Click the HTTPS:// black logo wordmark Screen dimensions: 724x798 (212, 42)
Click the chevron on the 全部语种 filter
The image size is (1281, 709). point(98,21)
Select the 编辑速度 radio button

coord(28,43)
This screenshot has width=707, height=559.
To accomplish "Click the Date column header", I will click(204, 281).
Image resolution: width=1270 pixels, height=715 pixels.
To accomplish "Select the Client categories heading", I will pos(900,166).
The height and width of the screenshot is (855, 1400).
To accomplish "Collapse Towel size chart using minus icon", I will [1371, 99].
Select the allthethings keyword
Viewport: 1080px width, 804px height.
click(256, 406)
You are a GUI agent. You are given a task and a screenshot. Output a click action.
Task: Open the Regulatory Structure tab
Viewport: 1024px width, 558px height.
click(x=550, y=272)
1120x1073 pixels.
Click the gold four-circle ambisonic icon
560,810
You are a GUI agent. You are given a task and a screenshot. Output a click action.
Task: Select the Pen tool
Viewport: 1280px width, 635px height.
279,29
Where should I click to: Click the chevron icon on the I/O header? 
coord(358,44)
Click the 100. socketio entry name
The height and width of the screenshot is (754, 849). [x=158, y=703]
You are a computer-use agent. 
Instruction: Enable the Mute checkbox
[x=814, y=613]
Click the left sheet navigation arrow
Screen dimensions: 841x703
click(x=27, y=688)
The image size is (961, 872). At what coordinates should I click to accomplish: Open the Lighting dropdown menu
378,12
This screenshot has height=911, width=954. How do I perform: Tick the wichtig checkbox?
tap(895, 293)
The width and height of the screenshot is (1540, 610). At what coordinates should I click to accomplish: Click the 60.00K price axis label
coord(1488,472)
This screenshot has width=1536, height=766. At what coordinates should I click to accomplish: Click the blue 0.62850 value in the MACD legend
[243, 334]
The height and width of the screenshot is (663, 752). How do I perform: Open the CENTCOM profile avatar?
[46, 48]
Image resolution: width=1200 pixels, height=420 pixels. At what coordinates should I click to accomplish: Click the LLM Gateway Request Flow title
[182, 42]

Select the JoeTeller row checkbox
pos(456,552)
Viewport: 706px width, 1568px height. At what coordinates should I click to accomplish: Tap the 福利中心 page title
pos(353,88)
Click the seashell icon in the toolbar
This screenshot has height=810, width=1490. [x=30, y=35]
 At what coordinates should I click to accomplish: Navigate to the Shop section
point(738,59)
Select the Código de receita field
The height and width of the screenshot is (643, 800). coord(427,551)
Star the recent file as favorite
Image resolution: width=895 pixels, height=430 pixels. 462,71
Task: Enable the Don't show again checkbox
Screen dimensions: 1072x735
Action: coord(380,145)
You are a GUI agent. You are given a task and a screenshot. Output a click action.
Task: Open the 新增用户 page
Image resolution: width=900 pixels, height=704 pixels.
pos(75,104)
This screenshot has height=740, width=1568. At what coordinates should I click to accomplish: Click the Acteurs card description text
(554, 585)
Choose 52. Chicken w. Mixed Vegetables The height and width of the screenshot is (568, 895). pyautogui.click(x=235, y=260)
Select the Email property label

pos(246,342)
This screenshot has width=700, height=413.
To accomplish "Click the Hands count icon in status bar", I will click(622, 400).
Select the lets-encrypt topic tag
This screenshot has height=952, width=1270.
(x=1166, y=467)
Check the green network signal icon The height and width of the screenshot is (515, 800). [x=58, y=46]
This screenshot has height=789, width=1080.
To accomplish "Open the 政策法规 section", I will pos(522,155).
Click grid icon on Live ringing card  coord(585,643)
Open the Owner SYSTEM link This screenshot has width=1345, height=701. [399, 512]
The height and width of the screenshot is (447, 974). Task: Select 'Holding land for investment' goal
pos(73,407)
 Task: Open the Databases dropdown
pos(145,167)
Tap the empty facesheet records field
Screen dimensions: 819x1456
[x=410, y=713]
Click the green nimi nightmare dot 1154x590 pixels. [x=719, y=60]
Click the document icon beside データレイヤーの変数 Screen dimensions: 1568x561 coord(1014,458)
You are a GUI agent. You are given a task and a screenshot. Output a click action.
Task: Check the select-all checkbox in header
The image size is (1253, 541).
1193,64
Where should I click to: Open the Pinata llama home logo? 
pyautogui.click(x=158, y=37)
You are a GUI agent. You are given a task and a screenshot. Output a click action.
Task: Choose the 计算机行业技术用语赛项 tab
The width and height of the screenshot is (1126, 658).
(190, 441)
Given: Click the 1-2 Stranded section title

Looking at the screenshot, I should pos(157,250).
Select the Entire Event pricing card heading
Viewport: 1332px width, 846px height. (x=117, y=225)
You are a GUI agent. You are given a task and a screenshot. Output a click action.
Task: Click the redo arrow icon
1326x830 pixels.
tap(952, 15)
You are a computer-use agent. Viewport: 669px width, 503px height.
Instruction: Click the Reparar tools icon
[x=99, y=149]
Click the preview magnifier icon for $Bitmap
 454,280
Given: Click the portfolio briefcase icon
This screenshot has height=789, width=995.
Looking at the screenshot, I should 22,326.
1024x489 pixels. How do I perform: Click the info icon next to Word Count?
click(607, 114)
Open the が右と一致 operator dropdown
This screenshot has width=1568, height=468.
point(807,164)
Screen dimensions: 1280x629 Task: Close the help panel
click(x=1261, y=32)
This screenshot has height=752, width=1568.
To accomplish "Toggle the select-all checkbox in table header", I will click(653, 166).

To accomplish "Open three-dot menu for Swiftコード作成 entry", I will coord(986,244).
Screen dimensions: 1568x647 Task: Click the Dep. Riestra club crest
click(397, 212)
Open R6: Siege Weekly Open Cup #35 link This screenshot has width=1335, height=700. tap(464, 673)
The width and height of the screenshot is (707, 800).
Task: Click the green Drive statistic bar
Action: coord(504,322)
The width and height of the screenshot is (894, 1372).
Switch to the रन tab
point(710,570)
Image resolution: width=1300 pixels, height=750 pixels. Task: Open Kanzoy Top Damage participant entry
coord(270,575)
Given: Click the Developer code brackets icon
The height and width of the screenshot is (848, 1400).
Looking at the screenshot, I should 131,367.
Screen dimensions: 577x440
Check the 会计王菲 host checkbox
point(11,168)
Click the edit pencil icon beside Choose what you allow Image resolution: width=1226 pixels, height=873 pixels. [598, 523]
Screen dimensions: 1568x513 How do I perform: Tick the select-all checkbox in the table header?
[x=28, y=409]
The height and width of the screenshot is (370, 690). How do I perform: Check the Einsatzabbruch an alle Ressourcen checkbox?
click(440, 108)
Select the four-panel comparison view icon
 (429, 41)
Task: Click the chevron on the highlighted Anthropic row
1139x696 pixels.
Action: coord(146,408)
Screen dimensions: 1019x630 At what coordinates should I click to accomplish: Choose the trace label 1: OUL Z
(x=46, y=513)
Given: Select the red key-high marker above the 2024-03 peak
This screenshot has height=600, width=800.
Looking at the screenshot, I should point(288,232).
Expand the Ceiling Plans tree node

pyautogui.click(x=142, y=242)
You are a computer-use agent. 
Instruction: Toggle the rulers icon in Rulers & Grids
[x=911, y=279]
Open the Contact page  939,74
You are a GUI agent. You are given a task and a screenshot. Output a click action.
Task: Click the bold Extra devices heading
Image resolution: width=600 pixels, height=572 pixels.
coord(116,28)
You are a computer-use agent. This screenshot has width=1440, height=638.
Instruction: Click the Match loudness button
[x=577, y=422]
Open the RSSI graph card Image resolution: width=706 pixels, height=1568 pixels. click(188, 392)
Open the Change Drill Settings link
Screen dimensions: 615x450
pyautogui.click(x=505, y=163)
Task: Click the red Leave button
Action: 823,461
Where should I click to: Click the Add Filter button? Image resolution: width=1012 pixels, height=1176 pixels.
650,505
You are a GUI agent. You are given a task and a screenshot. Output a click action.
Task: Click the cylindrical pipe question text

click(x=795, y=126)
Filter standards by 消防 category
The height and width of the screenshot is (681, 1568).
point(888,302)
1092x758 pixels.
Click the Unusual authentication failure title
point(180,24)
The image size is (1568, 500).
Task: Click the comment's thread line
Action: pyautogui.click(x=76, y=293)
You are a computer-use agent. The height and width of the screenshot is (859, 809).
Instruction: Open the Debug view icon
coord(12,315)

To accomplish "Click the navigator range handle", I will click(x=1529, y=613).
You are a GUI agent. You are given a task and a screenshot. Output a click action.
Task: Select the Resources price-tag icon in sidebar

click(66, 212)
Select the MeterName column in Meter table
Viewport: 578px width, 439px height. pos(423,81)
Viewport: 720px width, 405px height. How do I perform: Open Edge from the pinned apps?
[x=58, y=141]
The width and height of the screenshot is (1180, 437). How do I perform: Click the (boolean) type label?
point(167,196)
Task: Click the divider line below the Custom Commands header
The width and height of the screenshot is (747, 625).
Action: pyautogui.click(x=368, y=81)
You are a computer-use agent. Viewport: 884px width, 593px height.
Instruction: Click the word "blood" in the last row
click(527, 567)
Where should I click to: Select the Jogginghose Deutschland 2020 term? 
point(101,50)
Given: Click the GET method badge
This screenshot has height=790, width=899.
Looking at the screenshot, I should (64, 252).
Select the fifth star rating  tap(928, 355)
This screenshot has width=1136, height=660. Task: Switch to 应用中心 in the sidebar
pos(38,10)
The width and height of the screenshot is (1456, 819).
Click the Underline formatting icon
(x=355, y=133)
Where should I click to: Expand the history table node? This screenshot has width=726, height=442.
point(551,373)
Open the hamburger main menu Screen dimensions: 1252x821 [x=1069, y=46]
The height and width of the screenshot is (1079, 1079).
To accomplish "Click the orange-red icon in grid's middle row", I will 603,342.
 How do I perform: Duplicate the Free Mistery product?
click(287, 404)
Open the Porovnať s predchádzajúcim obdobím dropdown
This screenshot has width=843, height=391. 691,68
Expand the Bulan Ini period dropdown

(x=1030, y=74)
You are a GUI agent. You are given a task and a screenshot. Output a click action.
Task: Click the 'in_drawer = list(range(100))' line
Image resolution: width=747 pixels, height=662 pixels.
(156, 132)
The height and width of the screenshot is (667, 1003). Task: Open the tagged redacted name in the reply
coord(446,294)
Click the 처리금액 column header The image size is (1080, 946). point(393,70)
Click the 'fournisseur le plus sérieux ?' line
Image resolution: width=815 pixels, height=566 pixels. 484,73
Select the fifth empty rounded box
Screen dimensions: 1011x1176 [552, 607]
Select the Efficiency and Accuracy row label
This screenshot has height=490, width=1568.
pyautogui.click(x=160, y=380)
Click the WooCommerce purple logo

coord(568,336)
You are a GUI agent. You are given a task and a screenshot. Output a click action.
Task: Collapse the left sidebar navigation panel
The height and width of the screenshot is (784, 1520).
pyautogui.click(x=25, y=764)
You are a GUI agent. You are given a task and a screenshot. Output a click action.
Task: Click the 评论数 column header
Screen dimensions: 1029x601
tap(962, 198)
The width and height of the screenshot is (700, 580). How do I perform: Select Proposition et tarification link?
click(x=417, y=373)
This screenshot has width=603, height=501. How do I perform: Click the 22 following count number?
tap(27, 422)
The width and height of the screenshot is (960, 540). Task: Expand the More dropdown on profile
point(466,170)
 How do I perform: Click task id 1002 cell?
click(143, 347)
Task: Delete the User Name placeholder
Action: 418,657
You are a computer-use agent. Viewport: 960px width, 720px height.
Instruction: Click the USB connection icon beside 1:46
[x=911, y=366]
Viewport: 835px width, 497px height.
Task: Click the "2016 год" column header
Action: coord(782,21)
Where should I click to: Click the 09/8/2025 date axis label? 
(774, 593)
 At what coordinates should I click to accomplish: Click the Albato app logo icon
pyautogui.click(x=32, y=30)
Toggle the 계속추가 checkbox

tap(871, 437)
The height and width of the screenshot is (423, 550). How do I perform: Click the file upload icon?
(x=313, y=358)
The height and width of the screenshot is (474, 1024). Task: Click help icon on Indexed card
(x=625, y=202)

--------

Description of the task:
Give again, exactly as written, every line from the first one above through the line that has "Task: Open the Regulatory Structure tab" in it.

Completed task:
Click the HTTPS:// black logo wordmark Screen dimensions: 724x798 (212, 42)
Click the chevron on the 全部语种 filter
The image size is (1281, 709). point(98,21)
Select the 编辑速度 radio button

coord(28,43)
This screenshot has width=707, height=559.
To accomplish "Click the Date column header", I will click(204, 281).
Image resolution: width=1270 pixels, height=715 pixels.
To accomplish "Select the Client categories heading", I will pos(900,166).
The height and width of the screenshot is (855, 1400).
To accomplish "Collapse Towel size chart using minus icon", I will [1371, 99].
Select the allthethings keyword
Viewport: 1080px width, 804px height.
click(256, 406)
You are a GUI agent. You are given a task and a screenshot. Output a click action.
Task: Open the Regulatory Structure tab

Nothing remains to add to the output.